If I should have 160 stitches after decreasing then my end needles have got to be number 80 and the ribber needles one in.
To cast off ribber stitches just put them up onto the main bed.
Hope that I have explained this clearly and it helps.


----------



## boots (Jan 24, 2011)

Beth, the little striped hat was made on the ribber in a 1x1 ribbing and the color changer. Very stretchy and comfortable. What I like is that it's the same on both sides.
If I can do this, so can you.


----------



## pahlfor (Jul 28, 2011)

I was using wool and that was braking, but I tried putting the needles all in B and then cast on by hand, then hung the comb,and then went to knitting and it worked, so why is the 2 ply wool braking if I do it by the book?


----------



## Osunny (Jan 29, 2011)

pahlfor said:


> I was using wool and that was braking, but I tried putting the needles all in B and then cast on by hand, then hung the comb,and then went to knitting and it worked, so why is the 2 ply wool braking if I do it by the book?

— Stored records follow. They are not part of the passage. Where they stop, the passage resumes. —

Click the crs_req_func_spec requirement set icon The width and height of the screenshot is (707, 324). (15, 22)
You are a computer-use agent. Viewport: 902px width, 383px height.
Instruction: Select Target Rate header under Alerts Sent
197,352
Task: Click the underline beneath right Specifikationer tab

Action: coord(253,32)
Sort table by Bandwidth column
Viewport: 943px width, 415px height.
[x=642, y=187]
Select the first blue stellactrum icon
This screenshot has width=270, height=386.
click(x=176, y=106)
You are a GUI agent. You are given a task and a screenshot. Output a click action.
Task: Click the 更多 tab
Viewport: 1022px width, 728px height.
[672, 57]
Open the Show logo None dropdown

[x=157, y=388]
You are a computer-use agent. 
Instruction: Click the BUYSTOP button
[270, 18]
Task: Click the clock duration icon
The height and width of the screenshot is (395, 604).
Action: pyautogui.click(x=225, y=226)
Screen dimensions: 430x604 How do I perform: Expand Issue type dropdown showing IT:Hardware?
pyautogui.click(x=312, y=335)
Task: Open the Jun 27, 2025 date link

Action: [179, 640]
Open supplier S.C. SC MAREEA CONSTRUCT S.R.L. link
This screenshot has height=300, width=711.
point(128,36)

I don't know why it happens but if I am plain knitting I always have to begin with an ewrap and hang a cast on comb. I am just know able to do my first 4 rows of ribbing and have it turn out okay and I'm not sure why as to that either... LOL

I guess I have to say one thing about it... On my Juki I have to have the wire that goes behind the gate pegs for thin yarn or it will definitely break. I'm not sure about this Studio. I am using 2 and 3 strands of 2/24 acrylic for everything I'm doing right now...


----------



## Knitnnurse (Oct 23, 2011)

Hi Beth. Have 2 Passaps & a Brother. All have ribbers and not sure I could use them without anymore! Try it and find a whole new world!!


----------



## moritta (Sep 14, 2011)

Karicter, try a search on YouTube:
Brother Knitting Machine Ribber Installation

Also machineknittoday.com

I just got my ribber and this video helped me install my (new to me) 850 to my 930. Best of luck.


----------



## pahlfor (Jul 28, 2011)

I will try using the acrylic and see how it works, I wish there was someone up here in the white mountains of Arizona that we could get to gather with till we are through with our learning curve. I just finished the spool winding table for Annie and me and will move it from the shop to the house to day some time.


----------



## Osunny (Jan 29, 2011)

pahlfor said:


> I will try using the acrylic and see how it works, I wish there was someone up here in the white mountains of Arizona that we could get to gather with till we are through with our learning curve. I just finished the spool winding table for Annie and me and will move it from the shop to the house to day some time.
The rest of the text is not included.